= Provided records =
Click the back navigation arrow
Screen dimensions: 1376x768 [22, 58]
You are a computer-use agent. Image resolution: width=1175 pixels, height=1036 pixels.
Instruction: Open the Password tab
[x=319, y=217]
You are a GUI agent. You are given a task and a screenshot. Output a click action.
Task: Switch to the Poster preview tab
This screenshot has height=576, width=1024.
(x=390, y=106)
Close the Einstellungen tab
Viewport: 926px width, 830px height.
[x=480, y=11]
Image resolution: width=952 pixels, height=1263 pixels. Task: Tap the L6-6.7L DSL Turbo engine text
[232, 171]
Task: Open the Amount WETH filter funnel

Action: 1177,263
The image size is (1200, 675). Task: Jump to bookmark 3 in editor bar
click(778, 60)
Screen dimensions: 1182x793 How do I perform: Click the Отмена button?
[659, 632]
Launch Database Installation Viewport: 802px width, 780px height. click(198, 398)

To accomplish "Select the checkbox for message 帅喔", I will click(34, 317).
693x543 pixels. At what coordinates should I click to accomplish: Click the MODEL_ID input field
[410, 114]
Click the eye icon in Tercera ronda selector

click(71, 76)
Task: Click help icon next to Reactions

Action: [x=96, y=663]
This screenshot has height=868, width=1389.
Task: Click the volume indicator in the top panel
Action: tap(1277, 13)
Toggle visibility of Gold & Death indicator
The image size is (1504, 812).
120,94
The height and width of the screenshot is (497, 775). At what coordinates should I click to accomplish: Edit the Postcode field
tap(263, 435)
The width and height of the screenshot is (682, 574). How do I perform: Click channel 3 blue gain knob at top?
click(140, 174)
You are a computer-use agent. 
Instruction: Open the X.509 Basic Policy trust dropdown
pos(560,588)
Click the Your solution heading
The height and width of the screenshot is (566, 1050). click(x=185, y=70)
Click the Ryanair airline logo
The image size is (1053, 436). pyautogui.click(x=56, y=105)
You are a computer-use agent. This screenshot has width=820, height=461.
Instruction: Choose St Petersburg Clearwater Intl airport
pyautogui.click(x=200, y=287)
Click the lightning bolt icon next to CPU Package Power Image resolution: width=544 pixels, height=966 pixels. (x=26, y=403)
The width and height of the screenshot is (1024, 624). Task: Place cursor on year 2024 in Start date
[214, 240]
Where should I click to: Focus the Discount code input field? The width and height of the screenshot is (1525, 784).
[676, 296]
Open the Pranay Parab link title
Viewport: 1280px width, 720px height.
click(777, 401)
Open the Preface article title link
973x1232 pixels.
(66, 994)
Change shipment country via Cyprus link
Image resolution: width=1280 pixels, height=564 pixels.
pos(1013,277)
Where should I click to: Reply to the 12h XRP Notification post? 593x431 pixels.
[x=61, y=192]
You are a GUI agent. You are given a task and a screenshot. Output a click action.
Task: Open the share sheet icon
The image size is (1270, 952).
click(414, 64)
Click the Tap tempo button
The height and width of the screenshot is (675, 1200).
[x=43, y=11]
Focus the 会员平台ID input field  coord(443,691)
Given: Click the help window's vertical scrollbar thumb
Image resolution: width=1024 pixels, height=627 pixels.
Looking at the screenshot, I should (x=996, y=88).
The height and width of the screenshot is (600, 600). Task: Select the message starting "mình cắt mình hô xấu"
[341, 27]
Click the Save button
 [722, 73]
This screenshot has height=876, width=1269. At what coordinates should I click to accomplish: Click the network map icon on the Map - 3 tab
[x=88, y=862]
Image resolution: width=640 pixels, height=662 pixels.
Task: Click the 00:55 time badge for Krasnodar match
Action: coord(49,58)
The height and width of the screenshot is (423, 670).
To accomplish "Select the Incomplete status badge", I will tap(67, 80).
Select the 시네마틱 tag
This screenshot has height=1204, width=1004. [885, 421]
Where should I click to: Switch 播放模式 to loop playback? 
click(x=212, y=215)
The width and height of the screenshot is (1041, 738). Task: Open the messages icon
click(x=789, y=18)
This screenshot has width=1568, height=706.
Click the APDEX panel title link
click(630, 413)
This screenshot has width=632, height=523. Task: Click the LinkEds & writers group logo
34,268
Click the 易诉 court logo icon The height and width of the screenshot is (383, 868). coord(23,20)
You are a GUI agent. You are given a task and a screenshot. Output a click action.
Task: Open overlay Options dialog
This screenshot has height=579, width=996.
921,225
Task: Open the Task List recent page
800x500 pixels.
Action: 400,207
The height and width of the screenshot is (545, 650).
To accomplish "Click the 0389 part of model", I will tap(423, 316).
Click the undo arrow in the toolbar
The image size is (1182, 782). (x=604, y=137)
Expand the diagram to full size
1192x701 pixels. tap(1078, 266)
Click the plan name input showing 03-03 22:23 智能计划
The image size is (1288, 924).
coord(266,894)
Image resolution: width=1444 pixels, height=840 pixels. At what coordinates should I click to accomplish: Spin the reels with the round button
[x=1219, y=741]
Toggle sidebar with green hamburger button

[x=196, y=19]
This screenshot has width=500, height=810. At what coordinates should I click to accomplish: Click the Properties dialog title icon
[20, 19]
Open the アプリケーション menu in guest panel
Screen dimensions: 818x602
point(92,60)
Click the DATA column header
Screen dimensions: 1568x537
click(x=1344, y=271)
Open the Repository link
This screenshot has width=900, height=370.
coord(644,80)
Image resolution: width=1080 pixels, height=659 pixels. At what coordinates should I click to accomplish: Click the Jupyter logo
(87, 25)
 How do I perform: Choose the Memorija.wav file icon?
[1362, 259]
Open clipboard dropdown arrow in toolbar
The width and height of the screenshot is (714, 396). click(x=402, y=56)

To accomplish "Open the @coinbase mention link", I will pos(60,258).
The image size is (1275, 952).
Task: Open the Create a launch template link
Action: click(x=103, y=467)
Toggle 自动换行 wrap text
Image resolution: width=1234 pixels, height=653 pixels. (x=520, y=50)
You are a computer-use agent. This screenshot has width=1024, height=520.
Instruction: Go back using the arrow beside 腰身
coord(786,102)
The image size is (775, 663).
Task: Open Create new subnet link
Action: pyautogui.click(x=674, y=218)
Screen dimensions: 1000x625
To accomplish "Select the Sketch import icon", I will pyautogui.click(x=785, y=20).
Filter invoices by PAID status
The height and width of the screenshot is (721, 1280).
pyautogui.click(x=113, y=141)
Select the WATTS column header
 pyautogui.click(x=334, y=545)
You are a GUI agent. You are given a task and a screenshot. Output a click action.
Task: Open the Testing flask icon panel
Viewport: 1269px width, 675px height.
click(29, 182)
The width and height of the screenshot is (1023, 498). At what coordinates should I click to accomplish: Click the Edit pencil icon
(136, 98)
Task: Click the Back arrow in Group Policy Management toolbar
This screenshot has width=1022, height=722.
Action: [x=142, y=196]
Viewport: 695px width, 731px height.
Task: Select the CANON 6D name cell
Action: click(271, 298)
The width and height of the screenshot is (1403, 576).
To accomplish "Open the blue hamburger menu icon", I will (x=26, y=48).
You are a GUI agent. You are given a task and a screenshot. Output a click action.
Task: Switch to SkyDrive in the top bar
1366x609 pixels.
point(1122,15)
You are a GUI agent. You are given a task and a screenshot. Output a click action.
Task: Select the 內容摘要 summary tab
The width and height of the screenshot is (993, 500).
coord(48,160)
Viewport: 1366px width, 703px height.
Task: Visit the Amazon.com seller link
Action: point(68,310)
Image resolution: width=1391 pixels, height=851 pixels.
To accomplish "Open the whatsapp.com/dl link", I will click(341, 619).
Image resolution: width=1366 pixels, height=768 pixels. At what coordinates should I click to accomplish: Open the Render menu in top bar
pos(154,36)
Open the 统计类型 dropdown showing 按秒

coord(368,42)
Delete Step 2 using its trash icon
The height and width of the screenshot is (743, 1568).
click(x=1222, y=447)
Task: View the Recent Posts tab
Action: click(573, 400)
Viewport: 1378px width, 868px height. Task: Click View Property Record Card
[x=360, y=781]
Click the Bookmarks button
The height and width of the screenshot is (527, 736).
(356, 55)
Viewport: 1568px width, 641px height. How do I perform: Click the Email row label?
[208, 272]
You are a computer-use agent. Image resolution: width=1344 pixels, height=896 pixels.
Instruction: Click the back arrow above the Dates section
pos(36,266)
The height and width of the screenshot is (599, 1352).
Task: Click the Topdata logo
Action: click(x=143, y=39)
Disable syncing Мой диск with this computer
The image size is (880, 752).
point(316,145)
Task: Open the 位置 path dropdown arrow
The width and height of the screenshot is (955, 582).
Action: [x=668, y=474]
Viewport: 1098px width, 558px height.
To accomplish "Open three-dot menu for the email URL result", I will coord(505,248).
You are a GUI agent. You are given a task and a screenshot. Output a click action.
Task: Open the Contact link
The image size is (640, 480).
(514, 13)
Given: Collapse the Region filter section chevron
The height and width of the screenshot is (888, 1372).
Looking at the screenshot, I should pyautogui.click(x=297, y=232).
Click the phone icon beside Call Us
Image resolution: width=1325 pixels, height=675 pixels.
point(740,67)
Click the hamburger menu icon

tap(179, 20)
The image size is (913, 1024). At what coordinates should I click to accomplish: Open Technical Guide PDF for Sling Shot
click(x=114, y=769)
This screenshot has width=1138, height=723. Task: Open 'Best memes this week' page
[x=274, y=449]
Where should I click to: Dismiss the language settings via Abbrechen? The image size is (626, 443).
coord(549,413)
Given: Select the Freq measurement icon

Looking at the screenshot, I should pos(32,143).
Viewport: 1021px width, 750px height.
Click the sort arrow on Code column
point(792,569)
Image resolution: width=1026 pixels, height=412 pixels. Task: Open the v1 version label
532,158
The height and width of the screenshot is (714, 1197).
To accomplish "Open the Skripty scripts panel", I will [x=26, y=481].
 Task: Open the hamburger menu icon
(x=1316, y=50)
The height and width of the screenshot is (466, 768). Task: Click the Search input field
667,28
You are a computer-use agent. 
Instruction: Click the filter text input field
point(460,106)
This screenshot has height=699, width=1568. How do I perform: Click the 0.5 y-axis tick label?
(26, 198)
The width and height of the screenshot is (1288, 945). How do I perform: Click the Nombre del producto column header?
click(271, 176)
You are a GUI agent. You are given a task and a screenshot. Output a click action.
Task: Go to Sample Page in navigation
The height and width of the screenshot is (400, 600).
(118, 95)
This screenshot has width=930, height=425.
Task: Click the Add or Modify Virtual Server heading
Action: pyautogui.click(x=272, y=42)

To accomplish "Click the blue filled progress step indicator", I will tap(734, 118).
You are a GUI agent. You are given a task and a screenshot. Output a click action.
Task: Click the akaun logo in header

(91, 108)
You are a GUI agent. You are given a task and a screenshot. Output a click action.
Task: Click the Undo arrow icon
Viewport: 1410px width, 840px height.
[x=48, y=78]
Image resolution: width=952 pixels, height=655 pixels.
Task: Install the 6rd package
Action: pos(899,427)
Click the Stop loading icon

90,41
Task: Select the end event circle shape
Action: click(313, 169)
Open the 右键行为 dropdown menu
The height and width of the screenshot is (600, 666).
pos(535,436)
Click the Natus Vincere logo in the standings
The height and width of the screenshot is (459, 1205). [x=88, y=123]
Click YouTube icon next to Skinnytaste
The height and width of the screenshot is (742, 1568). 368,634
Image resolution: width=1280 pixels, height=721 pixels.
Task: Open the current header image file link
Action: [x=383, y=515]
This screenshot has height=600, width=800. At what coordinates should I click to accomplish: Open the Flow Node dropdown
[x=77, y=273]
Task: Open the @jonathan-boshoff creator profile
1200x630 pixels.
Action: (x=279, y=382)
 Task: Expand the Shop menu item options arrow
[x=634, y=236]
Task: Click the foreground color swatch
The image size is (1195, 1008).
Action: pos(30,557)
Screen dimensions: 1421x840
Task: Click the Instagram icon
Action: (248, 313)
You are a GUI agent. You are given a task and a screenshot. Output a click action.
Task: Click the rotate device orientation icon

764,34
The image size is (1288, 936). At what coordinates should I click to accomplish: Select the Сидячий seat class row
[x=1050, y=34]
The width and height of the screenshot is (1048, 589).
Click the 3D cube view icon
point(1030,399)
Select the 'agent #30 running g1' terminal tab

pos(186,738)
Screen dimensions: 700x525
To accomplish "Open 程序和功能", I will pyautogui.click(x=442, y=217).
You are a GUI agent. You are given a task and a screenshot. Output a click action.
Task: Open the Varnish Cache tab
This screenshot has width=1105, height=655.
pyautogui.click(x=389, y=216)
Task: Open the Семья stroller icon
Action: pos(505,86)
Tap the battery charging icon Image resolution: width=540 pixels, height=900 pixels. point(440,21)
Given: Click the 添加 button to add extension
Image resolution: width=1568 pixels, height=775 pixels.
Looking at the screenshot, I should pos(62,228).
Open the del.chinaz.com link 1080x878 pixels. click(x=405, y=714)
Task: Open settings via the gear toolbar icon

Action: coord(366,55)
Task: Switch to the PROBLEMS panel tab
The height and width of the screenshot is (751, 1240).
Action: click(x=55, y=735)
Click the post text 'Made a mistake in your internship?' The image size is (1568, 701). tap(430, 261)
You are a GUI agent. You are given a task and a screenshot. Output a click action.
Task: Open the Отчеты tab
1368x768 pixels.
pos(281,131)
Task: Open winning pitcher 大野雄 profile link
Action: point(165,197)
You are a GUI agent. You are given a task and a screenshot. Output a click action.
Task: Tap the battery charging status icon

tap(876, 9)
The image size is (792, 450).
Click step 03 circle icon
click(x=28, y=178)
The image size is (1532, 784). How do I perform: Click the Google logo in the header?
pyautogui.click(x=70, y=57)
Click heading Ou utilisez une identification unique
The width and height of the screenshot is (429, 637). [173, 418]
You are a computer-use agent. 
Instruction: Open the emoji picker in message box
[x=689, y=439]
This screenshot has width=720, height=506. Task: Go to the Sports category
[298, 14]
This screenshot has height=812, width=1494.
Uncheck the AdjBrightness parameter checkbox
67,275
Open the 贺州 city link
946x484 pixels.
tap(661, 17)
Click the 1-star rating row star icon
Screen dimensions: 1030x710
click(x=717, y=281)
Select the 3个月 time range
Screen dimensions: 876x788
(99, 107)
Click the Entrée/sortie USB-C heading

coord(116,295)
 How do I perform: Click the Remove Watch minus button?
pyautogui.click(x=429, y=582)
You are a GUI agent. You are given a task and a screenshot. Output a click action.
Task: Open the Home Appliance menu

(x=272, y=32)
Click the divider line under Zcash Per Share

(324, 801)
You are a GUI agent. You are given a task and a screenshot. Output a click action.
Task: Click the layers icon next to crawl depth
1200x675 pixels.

= What the exercise asks =
Please give again the lines above between the line holding "Task: Switch to SkyDrive in the top bar" and the line holding "Task: Select the 內容摘要 summary tab", inclusive, exactly as they are and with nothing added.

= Finished exercise =
Task: Switch to SkyDrive in the top bar
1366x609 pixels.
point(1122,15)
You are a GUI agent. You are given a task and a screenshot. Output a click action.
Task: Select the 內容摘要 summary tab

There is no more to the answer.